Je décrète, solennelle :


“Jour 1 de mon programme Jeunesse Éternelle. On va régénérer nos cellules, rajeunir, enlever la cellulite par la pensée et l'hypnose.”

Émilie me sort, imperturbable :


“Si ça marche, tu vas devenir millionnaire.”
On rigole.

En sortant de l’eau, le corps tonique par le choc thermique, je me sens invincible.


Et là… je me jette sur le sable. Position étoile de mer.

Ventre contre terre. Bras en croix. Jambes tendues. Fessiers levés.

Je fais mes battements avec ferveur. Très sérieuse.


Ma fille me regarde. Émilie souffle :


“J’en peux plus de ta mère.”

Et soudain :


“Steph… arrête. Y’a un mec qui arrive.”
Moi, sans me retourner :
“Rien à faire. Je connais personne ici. Chaque effort compte.”

Elle insiste.


“Mais… c’est Lukas.”

Je relève la tête.

Lukas.

Oui. Lui.


Il est là, juste devant moi, au-dessus de mes fesses en l’air, dans mon maillot léopard.

Je me fige. Je perds l’équilibre.

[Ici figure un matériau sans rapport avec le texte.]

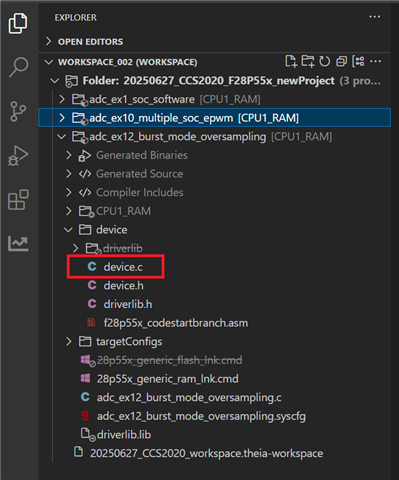Open the Run and Debug view icon
The image size is (399, 480).
[18, 156]
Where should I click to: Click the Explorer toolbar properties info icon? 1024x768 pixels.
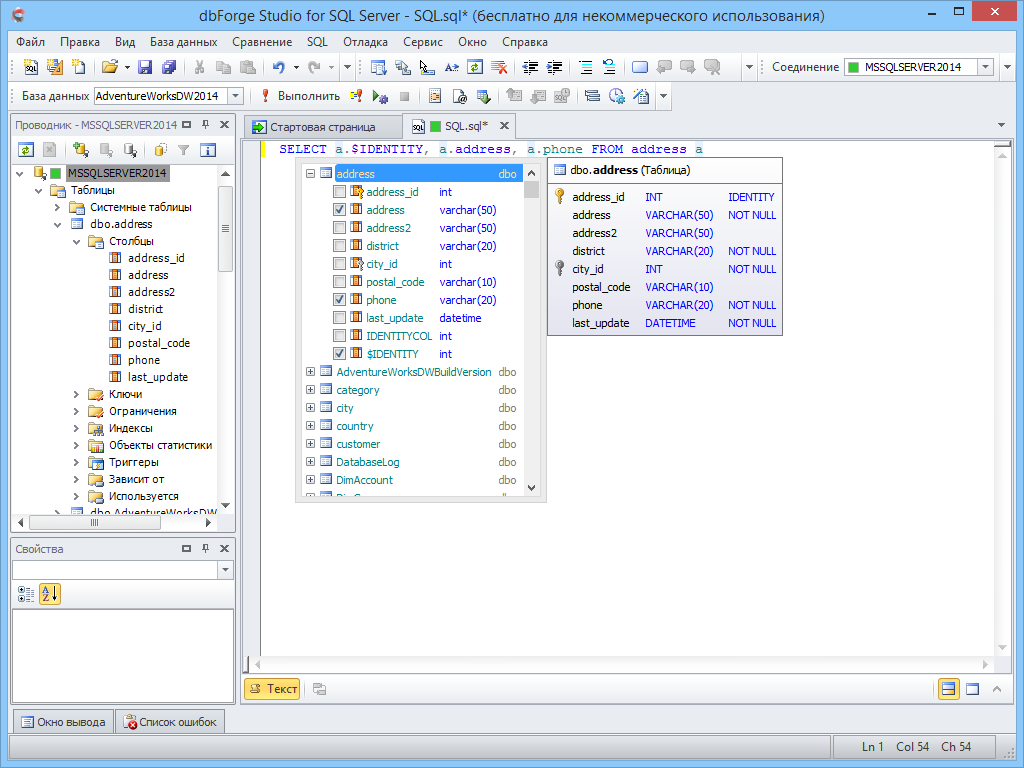(x=208, y=150)
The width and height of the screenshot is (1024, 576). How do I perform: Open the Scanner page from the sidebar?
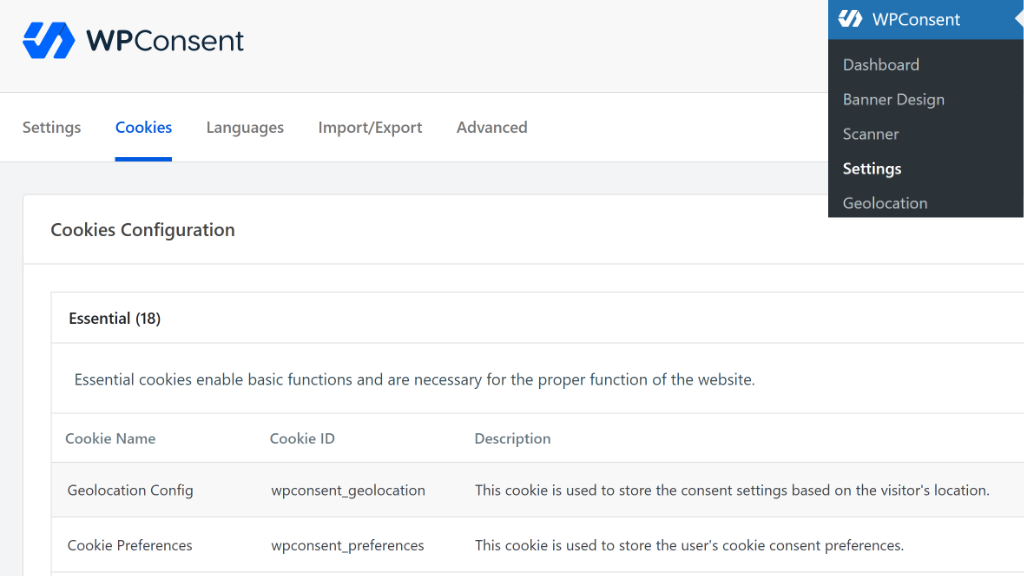(x=870, y=133)
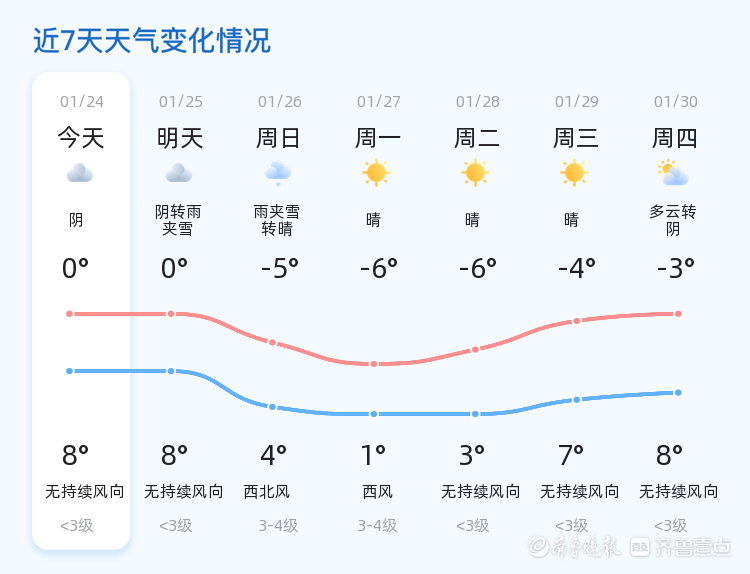Viewport: 750px width, 574px height.
Task: Click the partly cloudy icon for 周四
Action: pos(673,173)
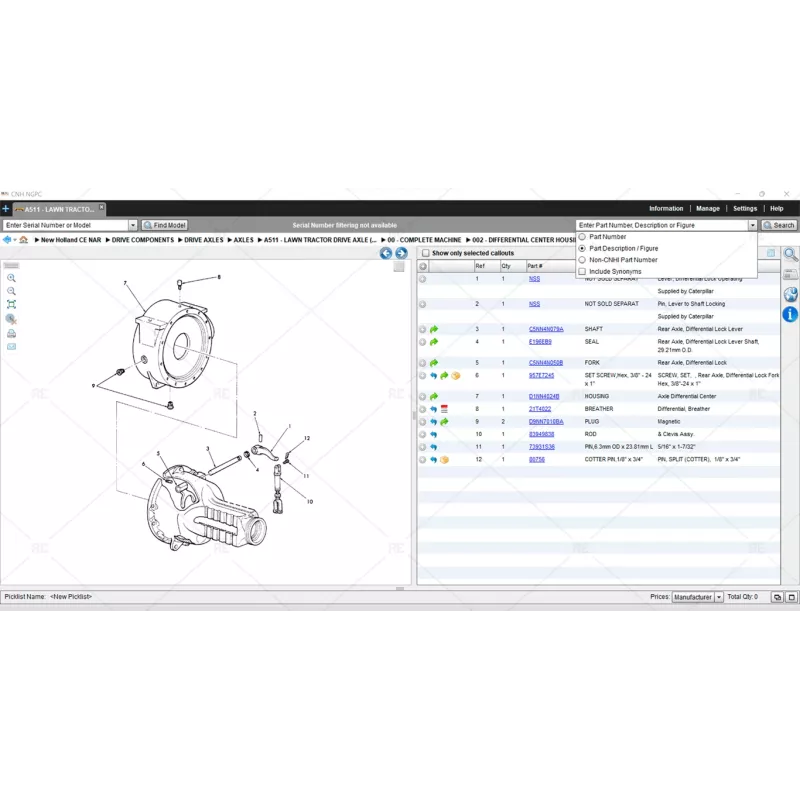Click the home icon in the breadcrumb bar
Viewport: 800px width, 800px height.
coord(23,240)
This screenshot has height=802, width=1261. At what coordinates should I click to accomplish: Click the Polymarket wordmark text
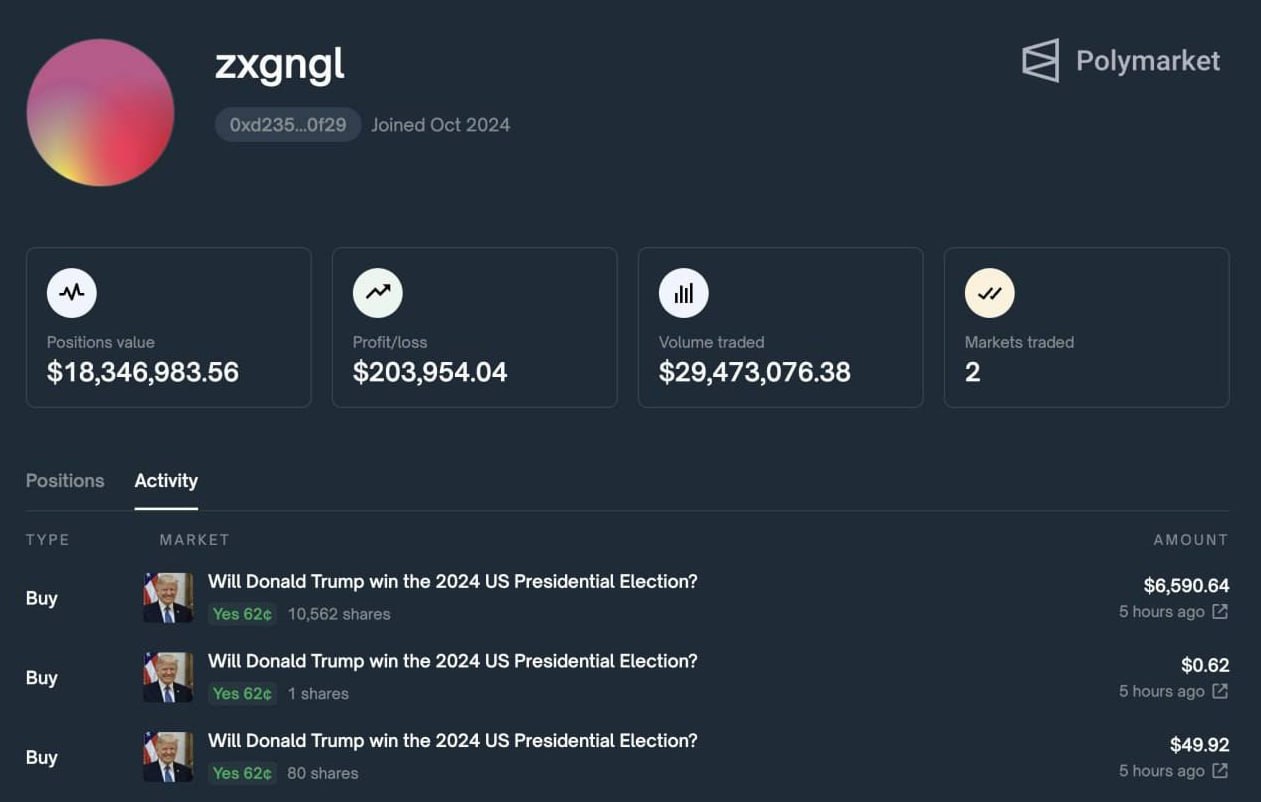(x=1148, y=61)
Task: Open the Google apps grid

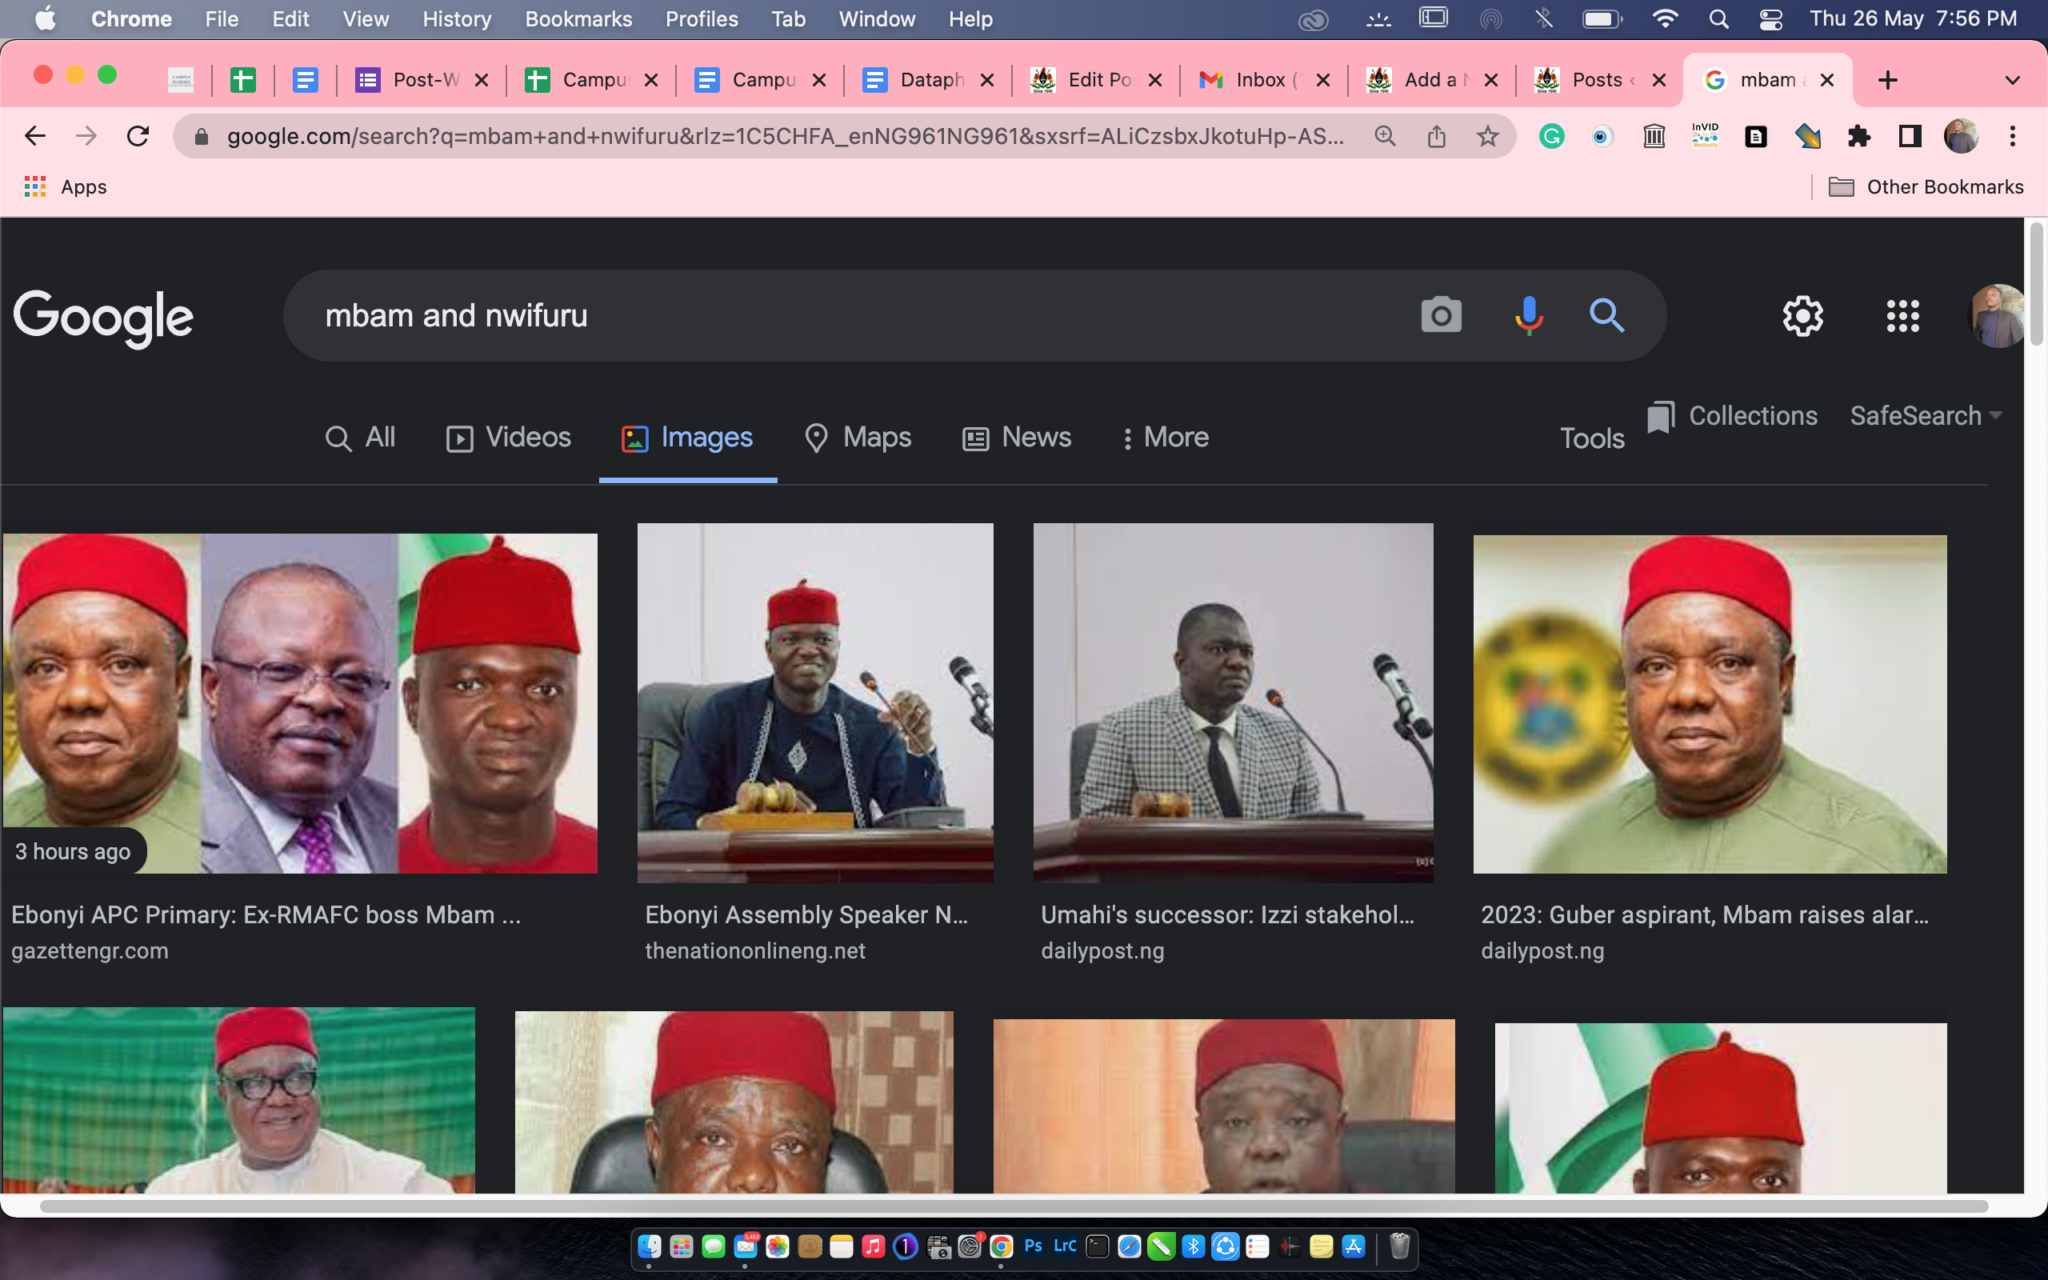Action: click(1902, 316)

Je chute en avant, les genoux dans le sable.

Lui, le plus naturellement du monde


“Hi Stéphanie.”

Moi, tentant un air digne :

“Hola… Lukas.”

Et au lieu de changer de sujet, je lâche :


“Oui, je… je fais un petit bain pour raffermir tout ça.” (Il fallait que je dise ça. Bien sûr.)

Il sourit. Ma fille, Émilie, et nos amis, en haut de la butte, nous observent, morts de rire.

Ils ont tout vu. Apparemment depuis un moment.

Oui, c’est mon cul. Pris d’en bas, post-bain à 13°. après une série de 30 battements étoiles de mer. Spoiler : en vrai, ça pend, c’est mou, et c’est asymétrique. Arrêtons de croire à Instagram. Et aux photos figées dans le temps.
Oui, c’est mon cul. Pris d’en bas, post-bain à 13°. après une série de 30 battements étoiles de mer. Spoiler : en vrai, ça pend, c’est mou, et c’est asymétrique. Arrêtons de croire à Instagram. Et aux photos figées dans le temps.

Et là, Lukas, très détendu :


Ben oui, je suis avec Elisa et les autres, en haut.

Émilie cligne des yeux :

Ah bon ? Elisa ? Mais qu’est-ce qu’elle fait là ?

Lukas :

Ben… pour ton anniversaire demain.

Émilie :

Pardon ? Mon anniversaire demain ?

Lukas, toujours très premier degré :

Ben oui… ton anniversaire demain.

Je le regarde. Je lui fais des yeux énormes.

Mais il continue. Il se répète.

Il n’a pas compris.

Elle n’est pas censée savoir.


Réflexe : je le frappe.

Assez fort pour qu’il se taise.


Il se décompose. Il réalise.

Trop tard.


Et moi ? Pour une fois, je ne suis pas la plus gênée de la scène.


La vraie question maintenant, c’est :

Qui est Lukas, au juste ?


Parce que même moi… je ne sais plus très bien.


Bref, c’est pas tout, mais on a une journée d’anniversaire surprise à préparer.

Et je sens qu’elle va être… mémorable.